Only one woman will lift a trophy on Saturday as Miami Open champion, but women’s tennis has already won a championship in South Florida.
At least, that’s how it feels for many fans of the sport.
After Ash Barty retired and took her excellence to the realm of youth coaching — a wonderful thing for her to do in this next chapter of her well-lived life — women’s tennis was not diminished, but it certainly needed a pick-me-up.
To be very clear, women’s tennis is very healthy. Endless parity and intrigue are part of big tournaments. Quality depth marks the tour. Matches are compelling and intense. There is so much to love. Yet, we can all note that having a signature rivalry to anchor the tour and bring a blockbuster feel to matches — the way Serena Williams did — gives tennis more mainstream exposure. It offers the potential to turn casual fans into diehards. This is the one thing a healthy WTA needs more of.
Naomi Osaka and Iga Swiatek meeting in the Miami final, right after Barty’s retirement, feels like a moment in which fate smiled on women’s tennis, as if to say, “Everything’s gonna be all right.”
Everything sure is right about this final. Only an injury can make it wrong.
This match might not be great. Maybe both players will be nervous. Maybe Swiatek will be mentally worn down after all the tennis — and winning — she has produced in recent weeks. None of that really matters in a larger sense. What matters to the two players is winning a Miami title.
What matters to us, the tennis community, is the simple fact that this match will happen.
It could be an Osaka onslaught. It could be a Swiatek sweep. It could be a tense, 3-set thrill ride. Those details are secondary. As long as an injury isn’t part of the proceedings, we are going to get two elite players — young and already blessed with massive achievements in the sport — in a championship match at a tournament of considerable value.
This is what men’s tennis has had for nearly 20 years.
Few would dispute the claim that over the past several years, women’s tennis has been better and more interesting than men’s tennis as a collective whole. Yet, the incomparable feats of the Big 3 have provided weighty, history-soaked moments which have dominated the global tennis conversation. Though on a 1-through-128 level, women’s major tournaments provide more quality than men’s majors do, the Big 3’s collection of epic battles and iconic victories has kept that particular flame burning. Passion, nostalgia, historic stakes, and other attached dimensions of Big 3 matches has enabled men’s tennis to enjoy a bright, warm glow even as the lower and middle tiers of its product have suffered compared to the Tsonga-Berdych-Ferrer-Delpo era when the top 10 and top 20 delivered better quality in the middle rounds of notable tournaments.
The Big 3 shows how great rivalries and great tennis at the very top can mask flaws in the lower rungs of a tour.

* * * * * * *

Challenges>
A – Summarize the tennis piece in two sentences.
B – From the tennis piece, set down word for word the part that opens with the words containing "It could be an" and closes with "of considerable value.".

Collected data>
* * * * * * *

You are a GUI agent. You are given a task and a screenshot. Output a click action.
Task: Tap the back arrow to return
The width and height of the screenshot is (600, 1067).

* * * * * * *

Solutions for each task>
A – After Ash Barty retired, women's tennis remained healthy but needed a pick-me-up, and a Miami final between Naomi Osaka and Iga Swiatek brings two elite young players together in the kind of blockbuster matchup that Serena Williams once provided. Men's tennis has had such moments for nearly 20 years through the Big 3, whose epic battles have masked weaker quality in the lower and middle tiers of that tour.

B –
It could be an Osaka onslaught. It could be a Swiatek sweep. It could be a tense, 3-set thrill ride. Those details are secondary. As long as an injury isn’t part of the proceedings, we are going to get two elite players — young and already blessed with massive achievements in the sport — in a championship match at a tournament of considerable value.